The sofa, along with the roommates, has enjoyed a little bit of fame on campus lately. A moving truck came in and took it to the middle of the women's basketball practice gym at the Schottenstein Center in early November, part of the campus celebration of Taco Thursday.

That was the world's first introduction to the goofy side, if not dark side, of Craft, thanks to his roommates.

It began simply enough, a bunch of guys eating dinner one night, each chomping on his own menu selection. Someone suggested they actually have a real meal one night a week, at a set time and actually eat the same food. Tacos, a favorite, were selected, and Thursday became the designated day.

Rules were established -- one guest allowed for whoever's turn it is to buy; no girls -- and a tradition was born.

"We actually say Taco Tursday,'' Jones said. "Hard T, no H.''

Thanks to Twitter, the legend of Taco Tursday grew to such epic proportions that someone in the university marketing department thought they ought to host one for people on campus.

Task list>
(a) In the Taco Tursday passage, where was the sofa taken in early November?
(b) Can you reproduce the Taco Tursday passage word for word, starting with "The sofa, along" and going on through "to his roommates."?

Raw data>

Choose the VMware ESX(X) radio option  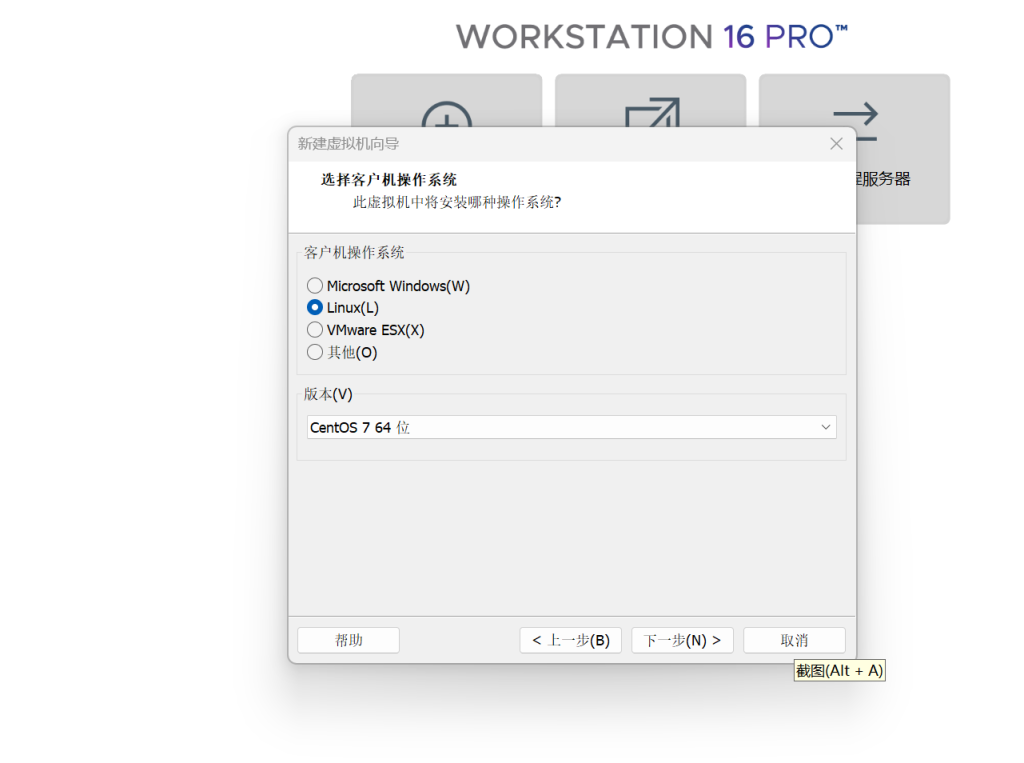click(315, 330)
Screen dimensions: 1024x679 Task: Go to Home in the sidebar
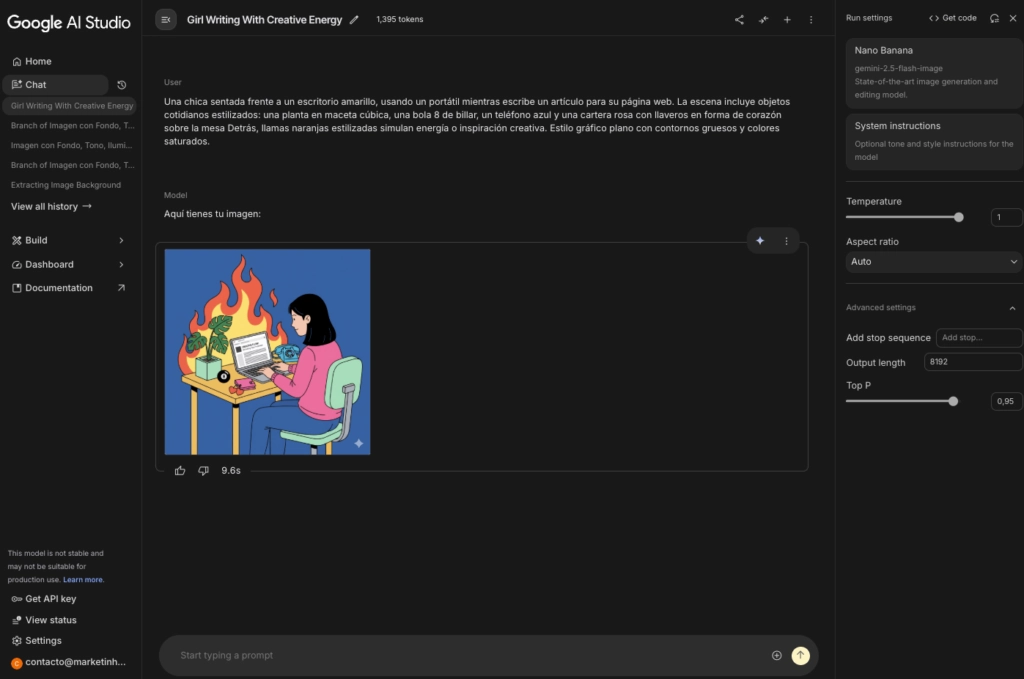(x=38, y=61)

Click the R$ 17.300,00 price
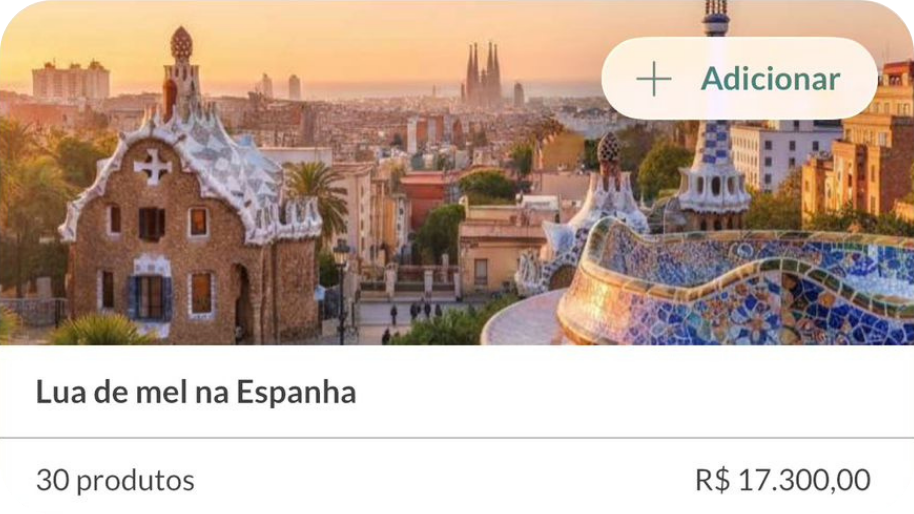783,481
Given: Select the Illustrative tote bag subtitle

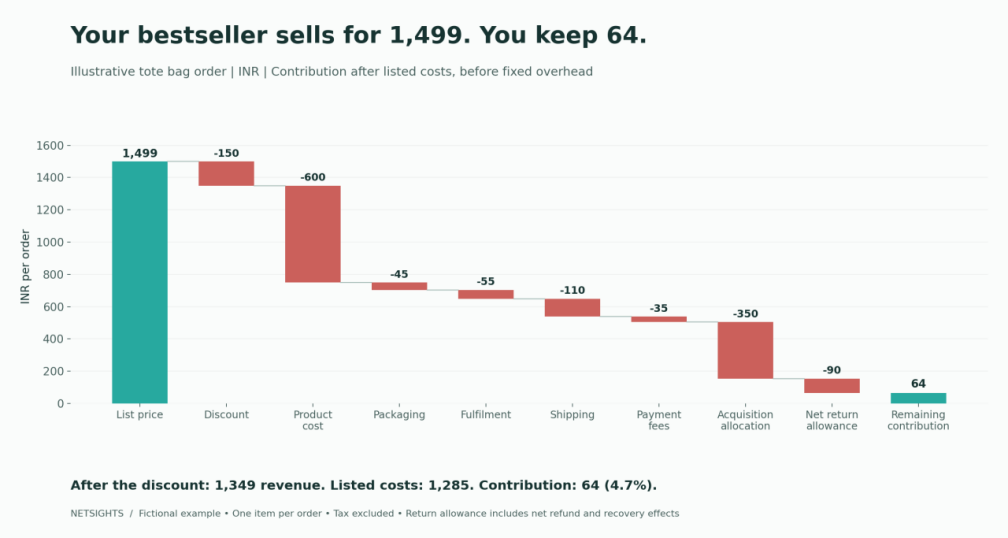Looking at the screenshot, I should pyautogui.click(x=332, y=71).
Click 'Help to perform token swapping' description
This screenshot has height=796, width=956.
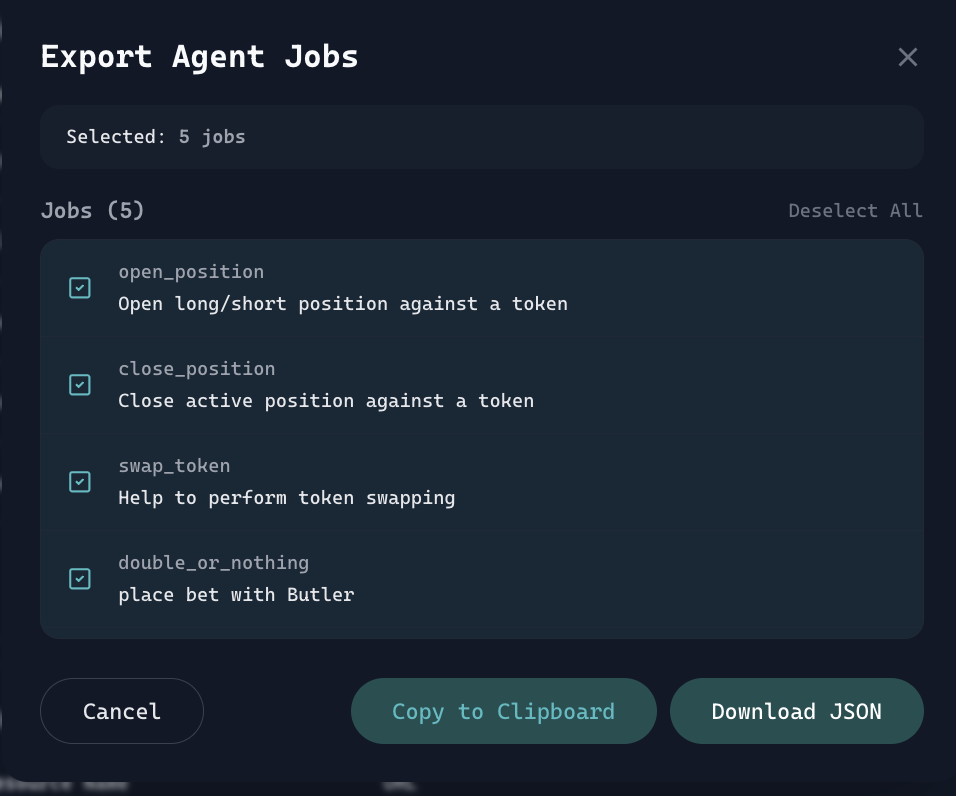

Results of the exercise>
(a) To the middle of the women's basketball practice gym at the Schottenstein Center.

(b)
The sofa, along with the roommates, has enjoyed a little bit of fame on campus lately. A moving truck came in and took it to the middle of the women's basketball practice gym at the Schottenstein Center in early November, part of the campus celebration of Taco Thursday.

That was the world's first introduction to the goofy side, if not dark side, of Craft, thanks to his roommates.